8. Data Vault: The Enterprise Monster (When You Need Auditability)
Açıklaması şöyle.
Data Vault excels at auditability, lineage, and full historization, critical for regulated industries (banking, healthcare). But its multi-layer architecture makes it fundamentally unsuited for low-latency analytics.
7. Wide-Column Stores (Cassandra, Bigtable) for Time-Series Chaos
Açıklaması şöyle. 
Wide-column databases dominate high-velocity ingest (IoT, metrics, logs) where writes never stop. But they sacrifice query flexibility, no joins, limited filtering, and rigid access patterns. You win on writes, lose on exploration.
6. Graph Models (Neo4j, TigerGraph) for Hidden Relationships
Açıklaması şöyle.
When insight lives in relationships (fraud rings, social influence, network hops), relational joins collapse under recursive depth. Graph databases treat relationships as first-class citizens, making multi-hop traversals fast and natural.
5. Streaming Event Sourcing (Kafka + CDC)
Açıklaması şöyle.
Batch ETL is fundamentally incompatible with real-time systems. CDC turns database mutations into immutable events, enabling near-zero-latency pipelines, replayable state, and system-wide consistency across microservices.
4. Columnar Storage (Parquet, Delta Lake) for Cheap, Fast Analytics
Parquet bir örnek
Açıklaması şöyle.
Row-based databases are optimized for point lookups, not scans.

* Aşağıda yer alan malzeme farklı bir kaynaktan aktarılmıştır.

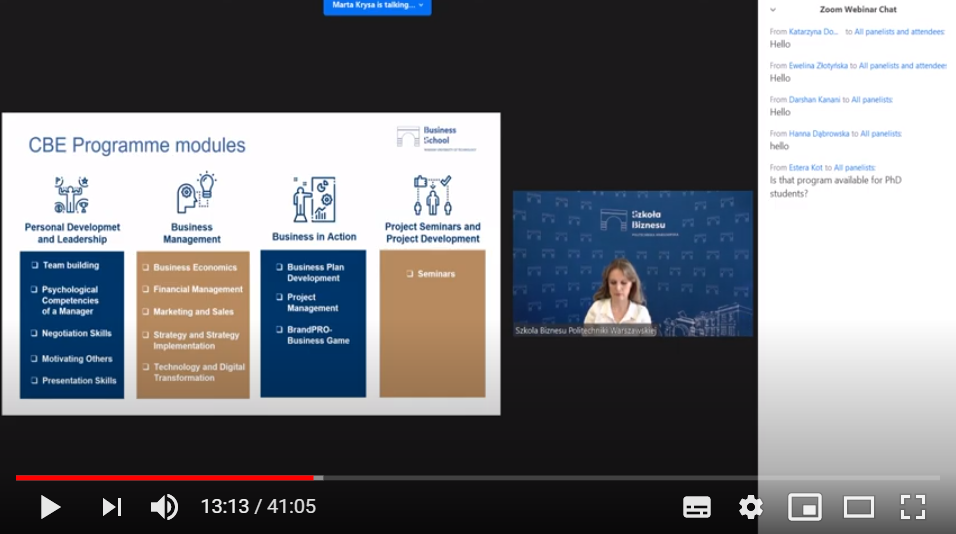Collapse the Zoom Webinar Chat chevron
Viewport: 956px width, 534px height.
[773, 9]
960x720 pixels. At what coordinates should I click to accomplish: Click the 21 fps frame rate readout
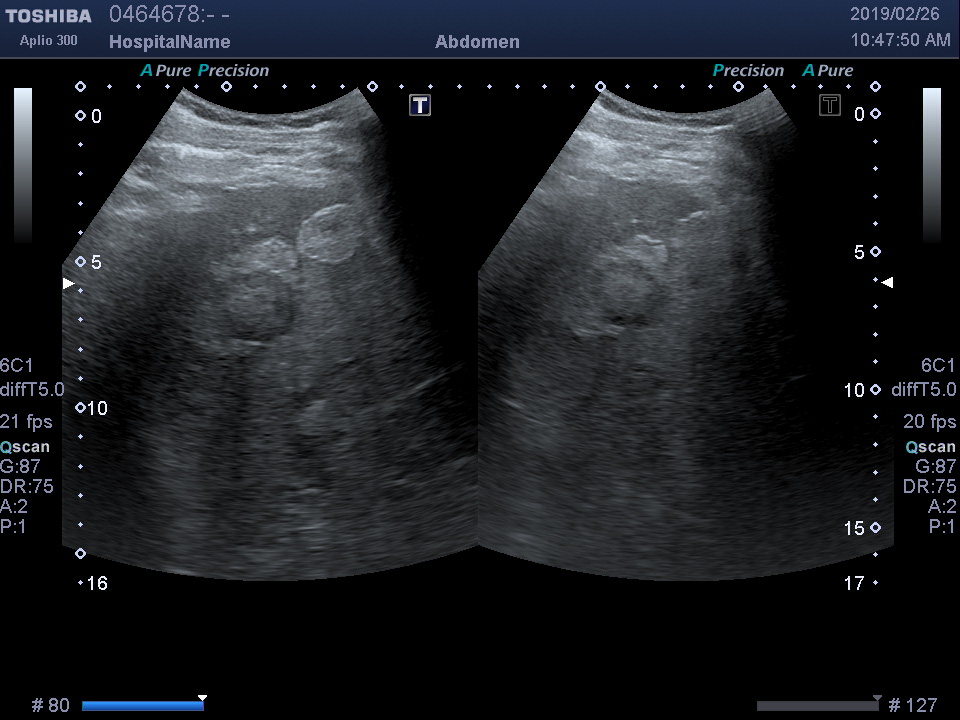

Analytics workloads read a few columns across billions of rows, exactly what columnar storage is built for. The result: orders-of-magnitude faster queries at a fraction of the cost.
Örnek
Şöyle yaparız
CREATE TABLE sales_parquet (
    order_id BIGINT,
    region   STRING,
    amount   DECIMAL(10,2),
    order_ts TIMESTAMP
)
USING PARQUET
PARTITIONED BY (region, order_date);

SELECT
    region,
    SUM(amount) AS total_sales
FROM sales_parquet
WHERE order_date = '2025-12-25'
  AND region = 'US'
GROUP BY region;
Açıklaması şöyle. 
Why this is fast
- Only amount and region columns are read
- Only the order_date=2025-12-25 and US partitions are scanned
- All other files are skipped entirely
3. Multi-Model Hybrids (When SQL + NoSQL Collide)
Açıklaması şöyle. Burada veri tabanının JSONB sütunları desteklemesi önemli
Real-world data is rarely one shape. Modern apps mix relational facts, semi-structured JSON, and relationships. Multi-model databases let you query everything in one place, without forcing awkward ETL or duplicating data.
2. Reverse ETL (Operational Analytics) to Put Data Back in Apps

1. The Unified Serving Layer (The Future of Production Data)
One dataset. Many engines. Zero rewrites. Açıklaması şöyle
Modern data stacks fracture data across OLTP, OLAP, search, and streaming systems, creating sync lag and duplicated logic. A Unified Serving Layer uses one logical data layer (Iceberg/Hudi/Delta) with multiple access modes: SQL analytics, near-real-time reads, ML, and even graph/search workloads.